There were two occurrences of this - one we’ve removed since it wasn’t really necessary to have (in the definition of IRREG-type weights), the other one is in the section on weight ordering and we think is necessary to motivate the strict requirement that IRREG-type weights really ought to be at the end of the weight vector. We think the wording is now clear.

  • Semantics: The text states that a setting such as "KEY=" without value may be interpreted as boolean true. To me, such a setting rather looks like an undefined value. Is this semantics actually useful?

A “BLOCK” is defined as: BLOCK = KEY , [ "=" , VALUE ] in EBNF notation, which allows for constructions like “KEY” and “KEY=VALUE” but not “KEY=”, since “,” is the concatenation operator, as opposed to the alternation operator “|”. We have clarified “value-assignment” in the text and made the boolean interpretation mandatory.

  • Text: The terms GenEvent/GenRun are not defined. The statement where they appear is unclear to me, how should documentation be accessible?

These are HepMC objects; the point is now made more generically with these as an explicit example.

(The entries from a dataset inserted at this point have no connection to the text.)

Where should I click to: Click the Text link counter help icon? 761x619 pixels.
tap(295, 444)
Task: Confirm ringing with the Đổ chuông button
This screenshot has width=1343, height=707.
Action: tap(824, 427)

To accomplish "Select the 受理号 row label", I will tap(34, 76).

  • Semantics: There is a paragraph regarding ordering of weight sets (vectors). This looks like an unfinished work item. I recommend to either state that this standard does cover weight sets, not just individual weights, or not. If yes, define sets either as ordered, partially ordered or unordered, and define the exact requirements on ordering so they can be assumed and respected by a software implementation. Analogous arguments apply to other paragraphs, such as the following section on weight manipulation.

The issue seems to be that these sections are quite discursive. We have made the concrete requirements stemming from the discussion more explicit and actionable. The introduction is now clearer that this paper addresses the ordering and the value-meanings of variation weights as well as stream-naming.

  • Usage: there is a paragraph which hints at optimizations such as storing the keys separately and using integers instead in the event record. This may be seen as an implementation detail, but it should be clarified if and how such optimizations must be supported by a programming interface to this standard.

This section has been clarified.

  • Flexibility: The values of 'weight' entries appear to be restricted to single floating-point values. If an event format allows other data types such as tables, complex numbers, etc. as individual 'weight' entries, would the proposed standard be sufficent, open to extensions, or would it become invalid?

There is no realistic prospect of this occurring, and it would be a huge feature-creep subject to abuse were we to introduce the possibility. Variation weights are defined as the ratio of (possibly subtracted) probability densities, which are single, real-valued, floating-point numbers. Where more structured information is needed, this is currently achieved via multiple streams requiring a combination recipe -- with the standard-proposal in this document largely motivated by making such recipes possible to automatically identify and apply.

Conclusion:

I understand that my remarks may be seen as pedantic and beyond the intentions of the document. However, all details and formalities do matter if somebody wants to produce a correctly working implementation, possibly without direct contact to the original authors or years later.

I believe that this standard and the ideas behind it are important and deserve publication and wide recognition. Unfortunately, in its current version I cannot recommend acceptance without substantial revision.

Understood, and we hope we have addressed the deficiencies and explained rationales where mismatches of expectation are intentional. We also note that this standard is already implemented in multiple generator and analysis codes, but that the paper remains important as a reference against which to check implementations and to explain the origins and limitations of the specified conventions and requirements.